### Task prompt
In the entries below, every line with the string "computer" is to be reported.

Saved data entries

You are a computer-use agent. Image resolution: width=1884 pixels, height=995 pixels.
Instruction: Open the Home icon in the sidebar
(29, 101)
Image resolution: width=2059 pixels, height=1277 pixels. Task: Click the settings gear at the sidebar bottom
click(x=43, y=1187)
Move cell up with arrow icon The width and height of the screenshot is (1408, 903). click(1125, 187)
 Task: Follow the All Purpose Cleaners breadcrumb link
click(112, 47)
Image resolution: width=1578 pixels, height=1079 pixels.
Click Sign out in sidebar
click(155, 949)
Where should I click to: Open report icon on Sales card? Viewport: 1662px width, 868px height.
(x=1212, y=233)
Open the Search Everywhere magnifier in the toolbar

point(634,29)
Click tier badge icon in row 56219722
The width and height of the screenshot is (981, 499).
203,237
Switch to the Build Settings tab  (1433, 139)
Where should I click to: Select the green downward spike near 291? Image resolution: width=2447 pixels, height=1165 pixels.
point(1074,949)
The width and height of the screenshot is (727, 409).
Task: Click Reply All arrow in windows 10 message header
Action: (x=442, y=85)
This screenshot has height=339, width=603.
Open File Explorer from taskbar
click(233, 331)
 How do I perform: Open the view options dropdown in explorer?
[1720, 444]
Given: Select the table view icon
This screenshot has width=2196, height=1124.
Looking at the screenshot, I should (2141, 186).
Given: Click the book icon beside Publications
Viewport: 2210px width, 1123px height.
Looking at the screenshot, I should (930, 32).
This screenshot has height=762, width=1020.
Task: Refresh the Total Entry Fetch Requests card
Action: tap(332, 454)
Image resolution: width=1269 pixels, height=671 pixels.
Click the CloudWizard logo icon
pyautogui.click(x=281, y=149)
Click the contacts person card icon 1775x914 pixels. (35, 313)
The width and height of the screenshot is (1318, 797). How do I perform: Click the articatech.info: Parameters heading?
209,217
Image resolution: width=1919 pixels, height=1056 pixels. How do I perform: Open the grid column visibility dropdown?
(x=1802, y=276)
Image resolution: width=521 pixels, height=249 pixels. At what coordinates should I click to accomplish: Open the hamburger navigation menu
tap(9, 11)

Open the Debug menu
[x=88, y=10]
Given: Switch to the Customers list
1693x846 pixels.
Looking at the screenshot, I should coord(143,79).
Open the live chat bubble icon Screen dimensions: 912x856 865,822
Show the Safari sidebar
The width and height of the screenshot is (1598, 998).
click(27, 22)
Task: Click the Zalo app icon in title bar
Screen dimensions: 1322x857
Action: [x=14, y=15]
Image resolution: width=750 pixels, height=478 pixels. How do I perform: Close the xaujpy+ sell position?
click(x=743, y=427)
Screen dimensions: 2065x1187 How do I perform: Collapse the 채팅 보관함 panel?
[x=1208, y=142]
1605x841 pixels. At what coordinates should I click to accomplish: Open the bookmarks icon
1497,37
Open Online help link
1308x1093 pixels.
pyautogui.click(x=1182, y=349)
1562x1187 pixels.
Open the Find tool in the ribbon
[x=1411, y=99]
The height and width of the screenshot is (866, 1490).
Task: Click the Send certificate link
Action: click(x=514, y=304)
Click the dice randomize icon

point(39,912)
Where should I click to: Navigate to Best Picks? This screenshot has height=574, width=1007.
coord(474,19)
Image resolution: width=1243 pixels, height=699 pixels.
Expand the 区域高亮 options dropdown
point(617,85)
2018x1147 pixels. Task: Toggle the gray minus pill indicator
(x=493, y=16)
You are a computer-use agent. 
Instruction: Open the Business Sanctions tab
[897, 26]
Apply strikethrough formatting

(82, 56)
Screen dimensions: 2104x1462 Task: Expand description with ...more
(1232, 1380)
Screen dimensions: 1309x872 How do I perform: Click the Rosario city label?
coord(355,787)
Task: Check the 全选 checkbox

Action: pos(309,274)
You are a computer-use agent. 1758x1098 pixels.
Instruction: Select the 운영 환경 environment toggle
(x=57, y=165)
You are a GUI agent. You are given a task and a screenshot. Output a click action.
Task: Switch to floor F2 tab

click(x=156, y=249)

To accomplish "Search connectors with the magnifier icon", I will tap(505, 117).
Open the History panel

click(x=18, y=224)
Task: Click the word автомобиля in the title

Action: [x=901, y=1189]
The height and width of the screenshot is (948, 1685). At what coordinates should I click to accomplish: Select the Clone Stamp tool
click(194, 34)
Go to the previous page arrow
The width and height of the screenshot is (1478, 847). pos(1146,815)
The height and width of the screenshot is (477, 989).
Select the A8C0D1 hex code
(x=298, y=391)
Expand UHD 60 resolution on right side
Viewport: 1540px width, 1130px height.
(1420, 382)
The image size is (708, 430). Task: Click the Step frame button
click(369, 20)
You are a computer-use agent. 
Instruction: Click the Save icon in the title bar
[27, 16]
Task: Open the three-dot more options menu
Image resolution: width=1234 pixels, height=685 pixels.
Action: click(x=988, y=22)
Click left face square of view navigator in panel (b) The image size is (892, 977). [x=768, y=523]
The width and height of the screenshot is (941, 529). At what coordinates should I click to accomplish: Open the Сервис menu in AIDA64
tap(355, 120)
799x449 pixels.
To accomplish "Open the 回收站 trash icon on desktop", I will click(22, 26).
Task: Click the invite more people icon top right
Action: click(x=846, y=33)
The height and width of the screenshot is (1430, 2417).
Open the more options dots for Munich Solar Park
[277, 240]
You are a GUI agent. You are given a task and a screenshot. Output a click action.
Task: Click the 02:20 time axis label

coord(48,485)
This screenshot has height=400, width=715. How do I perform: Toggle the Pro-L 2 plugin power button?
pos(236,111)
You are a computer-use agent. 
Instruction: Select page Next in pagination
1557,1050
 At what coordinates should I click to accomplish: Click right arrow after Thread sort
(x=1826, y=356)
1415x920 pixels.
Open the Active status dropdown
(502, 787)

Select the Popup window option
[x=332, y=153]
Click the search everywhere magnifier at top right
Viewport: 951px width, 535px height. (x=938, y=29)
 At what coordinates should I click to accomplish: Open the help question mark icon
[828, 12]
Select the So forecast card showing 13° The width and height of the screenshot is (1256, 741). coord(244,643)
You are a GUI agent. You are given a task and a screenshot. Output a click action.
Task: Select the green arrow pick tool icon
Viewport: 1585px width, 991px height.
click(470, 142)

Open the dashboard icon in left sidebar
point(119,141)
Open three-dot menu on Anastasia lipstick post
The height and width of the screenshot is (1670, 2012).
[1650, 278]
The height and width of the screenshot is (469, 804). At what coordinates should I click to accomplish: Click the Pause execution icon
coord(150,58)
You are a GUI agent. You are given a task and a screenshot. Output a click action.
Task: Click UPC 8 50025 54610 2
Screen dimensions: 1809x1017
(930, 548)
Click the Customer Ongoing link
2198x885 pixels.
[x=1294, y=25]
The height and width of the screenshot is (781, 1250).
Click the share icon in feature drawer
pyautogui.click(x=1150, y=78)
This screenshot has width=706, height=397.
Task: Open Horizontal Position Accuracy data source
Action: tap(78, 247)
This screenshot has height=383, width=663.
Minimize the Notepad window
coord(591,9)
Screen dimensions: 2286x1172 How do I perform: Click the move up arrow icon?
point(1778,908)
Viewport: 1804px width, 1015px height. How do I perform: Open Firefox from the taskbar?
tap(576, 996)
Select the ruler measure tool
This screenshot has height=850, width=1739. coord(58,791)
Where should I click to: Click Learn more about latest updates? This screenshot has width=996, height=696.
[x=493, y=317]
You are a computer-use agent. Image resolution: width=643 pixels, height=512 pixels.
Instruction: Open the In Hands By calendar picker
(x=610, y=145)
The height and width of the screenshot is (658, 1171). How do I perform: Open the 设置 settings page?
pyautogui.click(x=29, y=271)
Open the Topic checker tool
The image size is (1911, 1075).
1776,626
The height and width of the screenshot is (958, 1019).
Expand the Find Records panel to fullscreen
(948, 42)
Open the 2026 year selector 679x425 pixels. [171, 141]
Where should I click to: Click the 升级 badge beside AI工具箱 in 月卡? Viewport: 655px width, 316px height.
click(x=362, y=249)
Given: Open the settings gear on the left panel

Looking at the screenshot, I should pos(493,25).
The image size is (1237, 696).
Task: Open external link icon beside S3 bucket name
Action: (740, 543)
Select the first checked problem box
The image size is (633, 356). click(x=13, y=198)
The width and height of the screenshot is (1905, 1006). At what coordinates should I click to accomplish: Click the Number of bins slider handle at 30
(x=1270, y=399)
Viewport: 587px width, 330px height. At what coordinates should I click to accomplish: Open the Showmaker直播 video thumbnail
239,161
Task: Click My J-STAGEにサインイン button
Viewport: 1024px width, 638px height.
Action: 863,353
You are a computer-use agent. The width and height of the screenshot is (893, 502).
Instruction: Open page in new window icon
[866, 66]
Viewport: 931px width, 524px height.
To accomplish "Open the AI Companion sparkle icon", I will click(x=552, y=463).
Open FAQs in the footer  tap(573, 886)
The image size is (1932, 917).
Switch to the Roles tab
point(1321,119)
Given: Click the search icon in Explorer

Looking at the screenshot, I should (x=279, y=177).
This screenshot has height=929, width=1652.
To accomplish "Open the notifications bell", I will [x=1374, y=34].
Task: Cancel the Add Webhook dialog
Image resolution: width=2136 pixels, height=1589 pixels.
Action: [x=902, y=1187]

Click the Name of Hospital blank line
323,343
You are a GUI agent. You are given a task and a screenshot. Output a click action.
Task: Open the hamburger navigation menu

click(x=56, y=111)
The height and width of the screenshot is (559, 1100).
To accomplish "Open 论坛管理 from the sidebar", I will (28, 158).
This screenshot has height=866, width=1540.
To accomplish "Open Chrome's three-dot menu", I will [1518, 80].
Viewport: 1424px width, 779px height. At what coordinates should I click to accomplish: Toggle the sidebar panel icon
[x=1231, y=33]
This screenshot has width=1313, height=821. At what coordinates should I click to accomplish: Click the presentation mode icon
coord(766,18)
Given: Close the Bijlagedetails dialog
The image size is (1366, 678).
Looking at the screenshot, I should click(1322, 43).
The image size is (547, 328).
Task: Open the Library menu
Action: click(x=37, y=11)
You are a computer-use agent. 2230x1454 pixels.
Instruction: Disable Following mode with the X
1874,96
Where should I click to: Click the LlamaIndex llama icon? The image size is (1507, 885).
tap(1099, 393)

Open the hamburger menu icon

### Expected answer
You are a computer-use agent. Image resolution: width=1884 pixels, height=995 pixels.
You are a computer-use agent. 
You are a computer-use agent. 1758x1098 pixels.
You are a computer-use agent. 
You are a computer-use agent. 
You are a computer-use agent. Image resolution: width=643 pixels, height=512 pixels.
You are a computer-use agent. The width and height of the screenshot is (893, 502).
You are a computer-use agent. 2230x1454 pixels.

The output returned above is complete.